The FCEDA took an unprecedented action, at least up to that time. The authority retained an advertising agency and placed a two-page ad in The Wall Street Journal promoting Fairfax as a great place to do business and laying the groundwork for what some began to call “the Fairfax County brand.” The ad began to put the county on the map and set the stage for a sustained effort that has continued to grow awareness about Fairfax, and more importantly, drive interest in the county as a commercial hub.
The strategy did succeed in hitting its 25 percent target (it is about 20 percent now), and another byproduct has been a lower real estate tax rate. In the late 1970s, property taxes were assessed at $1.79 per $100 of value. Decades later, the rate today is $1.09, close to a 40 percent decrease.
A half-century after the creation of the EDA, the fundamental strategy is still much the same, although with some recalibrations. One current priority is to continue to diversify the business base, an accomplishment that has helped the county weather the downturn in federal spending. The marketing focus has shifted largely online, leveraging the power of Google and other search tools.

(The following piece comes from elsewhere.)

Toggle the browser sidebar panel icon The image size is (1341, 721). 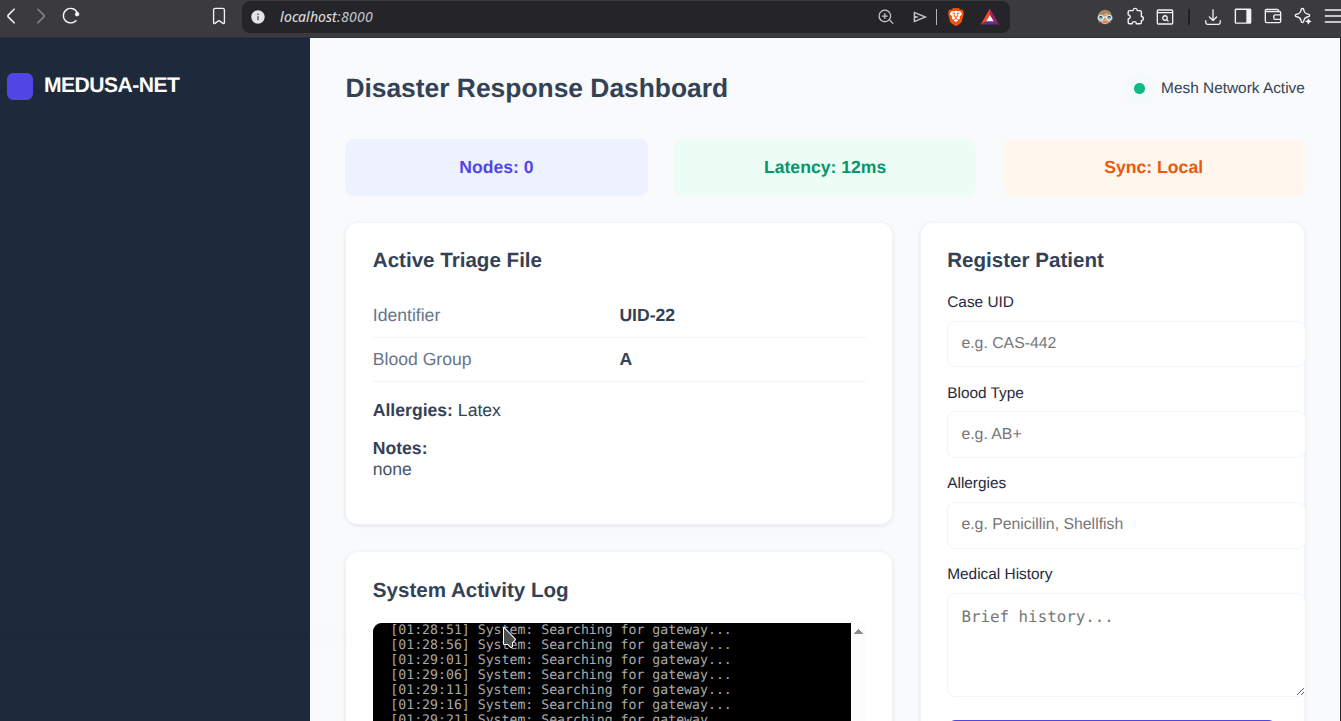pyautogui.click(x=1243, y=16)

The emergence of George Mason University as a major academic and research center is fostering new economic opportunities. And, the EDA has a physical presence not only in two major U.S. markets – Boston and Los Angeles – but also in select overseas markets (Bangalore, London, Munich, Seoul and Tel Aviv) where it is working actively to attract companies interested in a U.S. presence.
As the county marks another milestone – the opening of the Silver Line in Tysons Corner and Reston – the face of Fairfax County has changed markedly over 50 years. But while the county has been transformed over those five decades, this has remained consistent: a strategy, commitment and priority to position Fairfax County as one of the nation’s premier commercial centers.
In 2007, Time magazine called Fairfax County “one of the great economic success stories of our time.” Yet, even with all that has been accomplished, we believe the county’s best days are still ahead.
Earle C. Williams served as chairman of the Fairfax County Economic Development Authority Commission from 1975-1978. Steven L. Davis has chaired the FCEDA Commission since 2004.